2003 NY Slip Op 18920 [1 AD3d 295]
November 25, 2003
Appellate Division, First Department
Published by New York State Law Reporting Bureau pursuant to Judiciary Law § 431.
As corrected through Wednesday, January 28, 2004


In the Matter of Katrina Maxtone-Graham, Appellant,
v
Landmarks Preservation Commission of the City of New York et al., Respondents, and The Allen-Stevenson School, Intervenor-Respondent.

— Judgment, Supreme Court, New York County (Edward Lehner, J.), entered on or about February 20, 2003, which dismissed the petition challenging a certificate of appropriateness issued by respondent Landmarks Preservation Commission on February 11, 2002, unanimously affirmed, without costs.

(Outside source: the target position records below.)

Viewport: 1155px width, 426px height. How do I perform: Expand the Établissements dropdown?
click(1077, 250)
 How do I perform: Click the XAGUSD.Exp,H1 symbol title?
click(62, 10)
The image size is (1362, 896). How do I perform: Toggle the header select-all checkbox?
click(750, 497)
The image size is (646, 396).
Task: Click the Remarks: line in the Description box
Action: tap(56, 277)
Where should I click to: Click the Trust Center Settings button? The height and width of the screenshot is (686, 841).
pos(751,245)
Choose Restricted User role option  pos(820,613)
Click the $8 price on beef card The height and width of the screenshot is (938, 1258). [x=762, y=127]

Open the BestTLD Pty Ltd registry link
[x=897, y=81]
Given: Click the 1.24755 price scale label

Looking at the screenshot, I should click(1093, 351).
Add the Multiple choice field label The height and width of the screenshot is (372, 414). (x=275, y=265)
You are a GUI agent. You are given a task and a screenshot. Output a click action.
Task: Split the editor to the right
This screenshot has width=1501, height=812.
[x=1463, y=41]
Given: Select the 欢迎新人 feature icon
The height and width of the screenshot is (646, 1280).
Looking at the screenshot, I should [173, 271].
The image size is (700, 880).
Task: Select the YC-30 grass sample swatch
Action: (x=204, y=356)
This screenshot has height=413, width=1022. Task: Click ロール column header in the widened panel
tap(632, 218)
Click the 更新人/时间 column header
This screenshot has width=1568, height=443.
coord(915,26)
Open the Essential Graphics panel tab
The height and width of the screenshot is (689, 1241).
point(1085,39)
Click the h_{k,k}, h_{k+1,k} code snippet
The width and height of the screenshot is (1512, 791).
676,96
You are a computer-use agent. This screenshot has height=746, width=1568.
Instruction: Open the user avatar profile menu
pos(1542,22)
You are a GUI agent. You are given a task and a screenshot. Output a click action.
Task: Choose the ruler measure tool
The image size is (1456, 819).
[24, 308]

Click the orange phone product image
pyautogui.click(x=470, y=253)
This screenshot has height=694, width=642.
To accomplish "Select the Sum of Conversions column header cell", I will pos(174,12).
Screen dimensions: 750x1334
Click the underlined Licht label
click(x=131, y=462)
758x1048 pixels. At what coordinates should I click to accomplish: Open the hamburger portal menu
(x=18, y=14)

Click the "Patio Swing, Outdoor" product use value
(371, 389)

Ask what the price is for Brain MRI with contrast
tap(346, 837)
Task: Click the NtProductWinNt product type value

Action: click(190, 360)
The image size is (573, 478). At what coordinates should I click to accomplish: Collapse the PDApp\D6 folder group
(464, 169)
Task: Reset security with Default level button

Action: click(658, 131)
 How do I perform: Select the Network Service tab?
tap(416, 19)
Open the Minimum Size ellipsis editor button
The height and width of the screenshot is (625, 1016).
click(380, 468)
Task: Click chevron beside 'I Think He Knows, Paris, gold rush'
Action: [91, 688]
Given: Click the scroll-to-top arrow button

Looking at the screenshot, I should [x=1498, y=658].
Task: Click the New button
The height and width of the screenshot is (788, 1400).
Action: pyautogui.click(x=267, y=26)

The parties agree that the issuance of the certificate of appropriateness would have required a second public hearing had the proposal, considered at the public meeting in response to community objections, been a substantial deviation from that originally presented (see e.g. Coalition of Institutionalized Aged & Disabled v Perales, 200 AD2d 704 [1994]). Since this question turns on esoteric architectural aspects of the original and amended proposals, it cannot be answered without knowledge within respondent agency's particular area of expertise. Therefore, the IAS court appropriately deferred to the agency's determination (see Matter of Committee to Save the Beacon Theater v City of New York, 146 AD2d 397, 405 [1989]), which had a rational basis (see e.g. City of New York v Shakespeare, 202 AD2d 237 [1994], lv dismissed 84 NY2d 923 [1994]). Significantly, the public was fully apprised, in the initial public hearing, of the intervening respondent's intent to build into the space behind its brownstone building, albeit in a cantilevered design that was subsequently modified. Concur—Nardelli, J.P., Andrias, Rosenberger and Friedman, JJ.